- **YOUR GOAL**: Print each of the following items again without changing a single character.

+ + + + +

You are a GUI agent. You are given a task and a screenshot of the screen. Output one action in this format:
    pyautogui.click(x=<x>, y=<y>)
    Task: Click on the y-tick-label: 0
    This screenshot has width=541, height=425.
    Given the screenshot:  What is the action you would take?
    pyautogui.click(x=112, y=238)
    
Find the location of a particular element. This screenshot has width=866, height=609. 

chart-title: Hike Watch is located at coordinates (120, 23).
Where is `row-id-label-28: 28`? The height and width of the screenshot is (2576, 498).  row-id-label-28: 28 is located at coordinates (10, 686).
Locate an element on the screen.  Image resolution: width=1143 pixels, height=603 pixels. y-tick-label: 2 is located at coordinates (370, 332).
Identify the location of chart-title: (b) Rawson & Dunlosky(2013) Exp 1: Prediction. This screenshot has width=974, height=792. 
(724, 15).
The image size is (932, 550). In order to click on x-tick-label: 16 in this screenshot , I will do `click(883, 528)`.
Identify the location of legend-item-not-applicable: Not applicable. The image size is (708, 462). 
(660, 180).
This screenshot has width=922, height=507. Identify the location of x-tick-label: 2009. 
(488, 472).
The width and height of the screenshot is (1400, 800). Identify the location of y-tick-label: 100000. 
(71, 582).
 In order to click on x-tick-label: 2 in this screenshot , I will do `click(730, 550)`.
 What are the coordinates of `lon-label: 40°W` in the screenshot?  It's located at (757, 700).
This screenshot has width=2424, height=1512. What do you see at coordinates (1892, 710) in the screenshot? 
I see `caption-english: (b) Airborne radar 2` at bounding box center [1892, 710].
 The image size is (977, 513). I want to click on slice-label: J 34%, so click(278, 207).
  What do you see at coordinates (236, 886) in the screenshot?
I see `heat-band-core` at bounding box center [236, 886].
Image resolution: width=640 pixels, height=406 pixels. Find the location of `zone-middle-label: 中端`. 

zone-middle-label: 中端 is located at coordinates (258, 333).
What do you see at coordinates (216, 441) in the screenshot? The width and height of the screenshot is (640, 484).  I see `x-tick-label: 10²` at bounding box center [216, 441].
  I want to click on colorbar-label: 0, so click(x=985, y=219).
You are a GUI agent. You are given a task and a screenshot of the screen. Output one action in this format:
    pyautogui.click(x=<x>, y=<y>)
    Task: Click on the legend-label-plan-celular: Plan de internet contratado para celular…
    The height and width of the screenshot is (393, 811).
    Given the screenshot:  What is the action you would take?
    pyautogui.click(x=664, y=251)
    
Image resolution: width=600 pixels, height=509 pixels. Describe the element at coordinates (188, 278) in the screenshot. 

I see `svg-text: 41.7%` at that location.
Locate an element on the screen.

+ + + + +

- **WRITTEN ANSWER**:
You are a GUI agent. You are given a task and a screenshot of the screen. Output one action in this format:
    pyautogui.click(x=<x>, y=<y>)
    Task: Click on the y-tick-label: 0
    This screenshot has width=541, height=425.
    Given the screenshot:  What is the action you would take?
    pyautogui.click(x=112, y=238)
    
Find the location of a particular element. This screenshot has width=866, height=609. 

chart-title: Hike Watch is located at coordinates (120, 23).
Where is `row-id-label-28: 28`? The height and width of the screenshot is (2576, 498).  row-id-label-28: 28 is located at coordinates (10, 686).
Locate an element on the screen.  Image resolution: width=1143 pixels, height=603 pixels. y-tick-label: 2 is located at coordinates (370, 332).
Identify the location of chart-title: (b) Rawson & Dunlosky(2013) Exp 1: Prediction. This screenshot has width=974, height=792. 
(724, 15).
The image size is (932, 550). In order to click on x-tick-label: 16 in this screenshot , I will do `click(883, 528)`.
Identify the location of legend-item-not-applicable: Not applicable. The image size is (708, 462). 
(660, 180).
This screenshot has width=922, height=507. Identify the location of x-tick-label: 2009. 
(488, 472).
The width and height of the screenshot is (1400, 800). Identify the location of y-tick-label: 100000. 
(71, 582).
 In order to click on x-tick-label: 2 in this screenshot , I will do `click(730, 550)`.
 What are the coordinates of `lon-label: 40°W` in the screenshot?  It's located at (757, 700).
This screenshot has width=2424, height=1512. What do you see at coordinates (1892, 710) in the screenshot? 
I see `caption-english: (b) Airborne radar 2` at bounding box center [1892, 710].
 The image size is (977, 513). I want to click on slice-label: J 34%, so click(278, 207).
  What do you see at coordinates (236, 886) in the screenshot?
I see `heat-band-core` at bounding box center [236, 886].
Image resolution: width=640 pixels, height=406 pixels. Find the location of `zone-middle-label: 中端`. 

zone-middle-label: 中端 is located at coordinates (258, 333).
What do you see at coordinates (216, 441) in the screenshot? The width and height of the screenshot is (640, 484).  I see `x-tick-label: 10²` at bounding box center [216, 441].
  I want to click on colorbar-label: 0, so click(x=985, y=219).
You are a GUI agent. You are given a task and a screenshot of the screen. Output one action in this format:
    pyautogui.click(x=<x>, y=<y>)
    Task: Click on the legend-label-plan-celular: Plan de internet contratado para celular…
    The height and width of the screenshot is (393, 811).
    Given the screenshot:  What is the action you would take?
    pyautogui.click(x=664, y=251)
    
Image resolution: width=600 pixels, height=509 pixels. Describe the element at coordinates (188, 278) in the screenshot. 

I see `svg-text: 41.7%` at that location.
Locate an element on the screen.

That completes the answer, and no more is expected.